How can you tell when the rice is done? Taste it. Usually I
find that it takes around 20 – 25 minutes, but it can vary depending on the
rice, the heat of your stove, etc. Once the rice is done to your liking, stir in the asparagus
and the mushrooms. If you have any broth left, add a bit to help heat the
asparagus and mushrooms through.
Grate a small blizzard’s worth of Parmesan cheese over the
risotto and stir that in. You may need to add some liquid at this point, since
the cheese tends to thicken the mixture a bit.
Add the bacon. You're supposed to stir the bacon in, but doesn’t it
look pretty just piled in the center? I thought so, so I took a picture before
I stirred it in. That said, you could have brought it to the table like this
and impressed your guests/family/whomever else you’re feeding. You could also
garnish with some chopped parsley if you had some. I didn’t.
That’s it. You could, if you wished, stir some softened
butter into the risotto just before serving, but I don’t really find that
necessary. And if I don’t think that butter is necessary, it probably isn’t.

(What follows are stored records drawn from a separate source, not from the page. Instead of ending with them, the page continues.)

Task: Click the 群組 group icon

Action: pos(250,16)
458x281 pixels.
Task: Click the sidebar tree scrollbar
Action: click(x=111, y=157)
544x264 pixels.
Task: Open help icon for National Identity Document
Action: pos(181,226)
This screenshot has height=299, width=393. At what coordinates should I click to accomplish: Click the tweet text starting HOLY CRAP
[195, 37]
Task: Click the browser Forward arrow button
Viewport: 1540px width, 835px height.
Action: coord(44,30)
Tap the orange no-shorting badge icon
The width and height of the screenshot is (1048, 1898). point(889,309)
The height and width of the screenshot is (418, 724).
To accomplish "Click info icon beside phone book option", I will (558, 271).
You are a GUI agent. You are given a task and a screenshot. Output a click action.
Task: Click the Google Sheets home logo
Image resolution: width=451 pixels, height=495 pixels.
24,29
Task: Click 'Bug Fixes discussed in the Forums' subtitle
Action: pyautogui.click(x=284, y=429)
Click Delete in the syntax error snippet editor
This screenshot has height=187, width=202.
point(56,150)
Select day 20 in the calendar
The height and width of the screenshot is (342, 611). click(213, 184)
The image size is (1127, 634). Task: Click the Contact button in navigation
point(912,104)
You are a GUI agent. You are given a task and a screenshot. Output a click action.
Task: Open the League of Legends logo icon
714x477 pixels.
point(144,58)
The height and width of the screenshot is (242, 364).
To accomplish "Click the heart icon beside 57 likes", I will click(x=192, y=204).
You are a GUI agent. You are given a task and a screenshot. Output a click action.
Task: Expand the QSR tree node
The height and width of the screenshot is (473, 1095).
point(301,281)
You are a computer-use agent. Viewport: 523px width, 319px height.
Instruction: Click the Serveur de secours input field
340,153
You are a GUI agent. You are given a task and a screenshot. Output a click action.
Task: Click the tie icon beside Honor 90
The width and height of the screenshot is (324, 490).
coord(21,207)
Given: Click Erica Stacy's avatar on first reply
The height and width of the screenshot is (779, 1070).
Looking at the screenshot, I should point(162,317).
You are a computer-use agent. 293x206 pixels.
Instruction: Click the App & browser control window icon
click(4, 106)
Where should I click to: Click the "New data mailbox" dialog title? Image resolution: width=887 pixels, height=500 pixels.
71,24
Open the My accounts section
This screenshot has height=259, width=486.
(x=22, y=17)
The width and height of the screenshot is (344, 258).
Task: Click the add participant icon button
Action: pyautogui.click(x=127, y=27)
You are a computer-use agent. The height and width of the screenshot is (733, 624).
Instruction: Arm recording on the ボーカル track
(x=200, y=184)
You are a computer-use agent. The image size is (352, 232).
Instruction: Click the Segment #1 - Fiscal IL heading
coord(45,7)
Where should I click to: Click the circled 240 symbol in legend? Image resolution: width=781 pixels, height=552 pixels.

Btw, risotto, like its Iberian cousin paella, is traditionally served warm
rather than piping hot, so if it takes a few minutes for your diners to get their
butts to the table, no worries. Bon
appetìt, y’all.
*Yes, I am aware that risotto is considered a first course
in Italy. But so is pasta, and you make a meal out of that all the time, don’t
you? OK, then.
Asparagus and
Mushroom Risotto
Serves 2 – 3
For the broth (with help from Cook’s Illustrated):
4 cups chicken broth
small handful dried Porcini mushrooms, rinsed
1 bay leaf
1 sprig fresh rosemary
1 teaspoon soy sauce
For the risotto:
½ lb. asparagus, trimmed
¼ lb. bacon or pancetta, cut into strips or cubes
¼ lb. mushrooms, sliced
½ onion, chopped
1 clove garlic, minced (optional)
1 cup Arborio rice
grated Parmesan cheese, for garnish
salt and pepper to taste
Yum--perfect for rainy spring weather--and great with fresh English peas too--I would think. Grant, with freshly shelled peas, would you really pre-cook them? They seem like they might cook enough just in the final stir in? jans
ReplyDeleteI would think you could use fresh peas without precooking them. They might still have a bit of crunch to them at the end, but that's no bad thing.